徒然なるままに、情報量と幸福度について。
久しぶりに仕事しない1日を過ごした。低気圧と湿度の影響なのか、身体は重く、心も若干鬱傾向に寄り気味のせいもある。パソコンを開いたが、企画書に事細かに書かれた(自分が書いた)文字列が脳内で像を結ばない。諦めてパソコンを閉じる。
積ん読の本を片付けたかったが、小さな文字を追うには目が痛くて、これも止めた。今日は何もしない日にしようと思った。
妻とダイソーに行き、300円の起き時計と1,000円の卓上扇風機を買った。いずれも妻が欲しがっていたもの。ダイソーので充分だよ。そう言う妻にせめてもの思いで自分の財布から代金を払った。
その後スーパーで少しの野菜と牛乳、ボトルコーヒー、お惣菜や簡単に調理できる食材を買った。妻の両手の手術は水曜日に迫っている。術後は暫くまともに料理などできないだろう。冷凍食品やレトルトの惣菜など。今は生パスタでさえ冷凍のものがある。
帰宅すると待っていたかのように猫が走り寄ってくる。ご飯入ってるよ、と言うと静かにカリカリを食べ始める。子供の頃飼っていた猫は洗濯物をかじって穴を開けるは、ゴミを漁って散乱させるわで大変だったが、今の同居人は不在だからといっても不思議なほどイタズラをしない。大人しく寝ていることが多い。良い子だ。
ベッドに横になると、暫くして通知が届く。◯◯さんが◯◯を購入しました。フリマアプリだ。だいぶ前に売りに出していたCDが今頃売れたらしい。仕方ないな、と思いながらCDを梱包し、近所のコンビニへ。
何もしない日と思いながら、結構何かしらやっていた。連休の中日。100均もスーパーもそれなりに混んでいた。人に当てられて疲れる、ということが多い。単純に人が多い場所に行くと神経も体力もすり減らす。情報量が多すぎるのかもしれない。生活する上である程度は仕方のないこととはいえ、あまりに情報が多い場所は苦手だ。
東京で20年以上生活していた。しがらみもあり、時が緩やかすぎて情報に触れる機会も少ない田舎の暮らしが嫌だった。

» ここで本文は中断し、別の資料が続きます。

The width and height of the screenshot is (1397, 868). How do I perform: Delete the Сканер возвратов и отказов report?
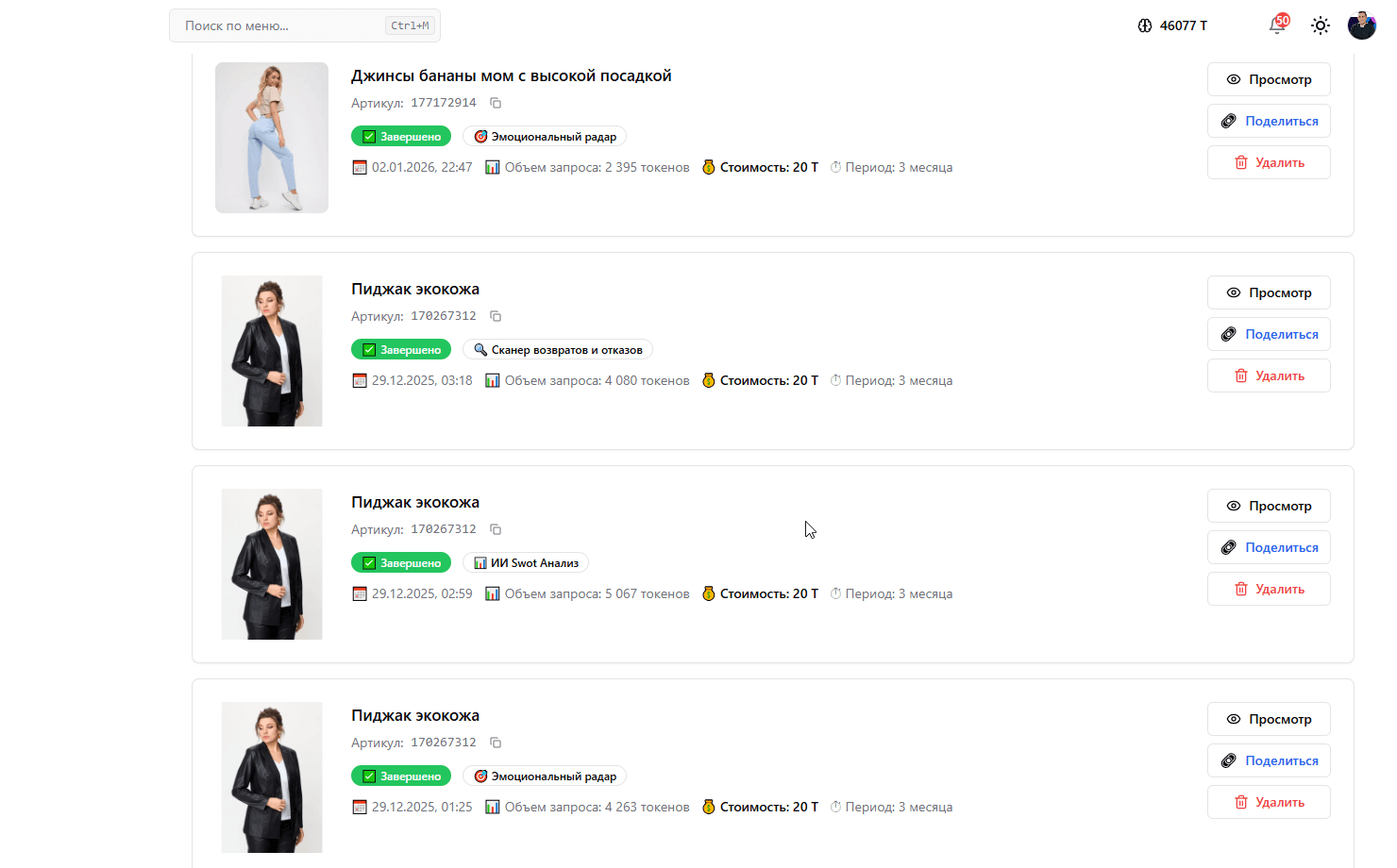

東京はモノとヒトと情報に溢れていて、良い意味の刺激や誘惑も多くて、魅惑的な場所だった。情報を扱うことを仕事にするようになってから、ますます東京の生活は不可欠なものになっていた。
家庭事情でUターンすることは自分の人生設計にはなかった選択肢だったが、当時はやむを得ず。リモートワークが一般的になったこともあり、わざわざ東京に住まなくても仕事が出来ることを知ったが、情報屋としてこれで良いのかは未だに分からない。

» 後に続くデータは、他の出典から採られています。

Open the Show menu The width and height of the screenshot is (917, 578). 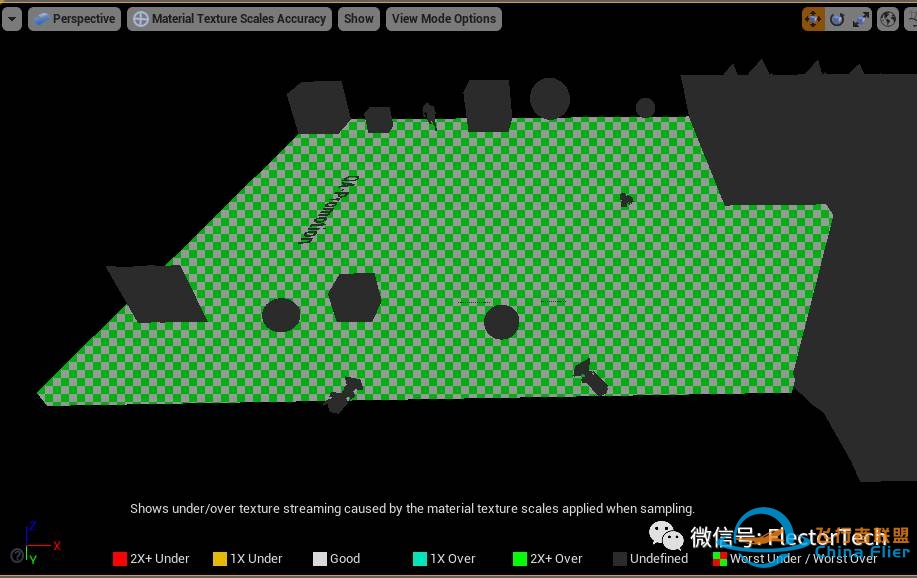(x=358, y=19)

例えば街を歩く時、道行く人々のほとんどは自分よりも年齢の高い中高年や高齢者だ。それがダメとかではないが、たまに東京に出張した時に目にするのは自分より明らかに年齢の低い人達が闊歩する街。若い街に住むことと、老いた街に住むこととは、住む上での質が全く異なる。人の思考は環境によって大きく左右される。若い人をターゲットにしたマーケティングを考える環境として、高齢化が進む田舎に住むことが適しているのかどうかは疑問が残る。
車移動を前提とした地方。電車移動がデフォルトの都会。地方に住んでいて電車に乗る機会はほとんどない。例え乗ったとしても、満員電車なんて有り得ないし、乗っている人は高齢者か学生だ。中吊り広告もドア上のトレインチャンネルもトレインジャックもない。電車は一例にすぎないが、とにかく身の回りの情報量が少ない。
正解も不正解もないのだろう。あくまでもバーチャルではあるが、インターネットやSNSを駆使すれば、都会人並みの情報に一応触れられる側面もある。東京にいた頃が異常かどうかはさて置き、刺激と誘惑と欲望にまみれた環境から遠いことで、自分を正常に保てているのかもしれない。
妻と猫のいる生活。財布の中身はともかく、幸福度は高い。情報量と幸福度は必ずしも正比例するわけではない。
今はこれでいい、と思う。そう思いたいだけかもしれない。それでも。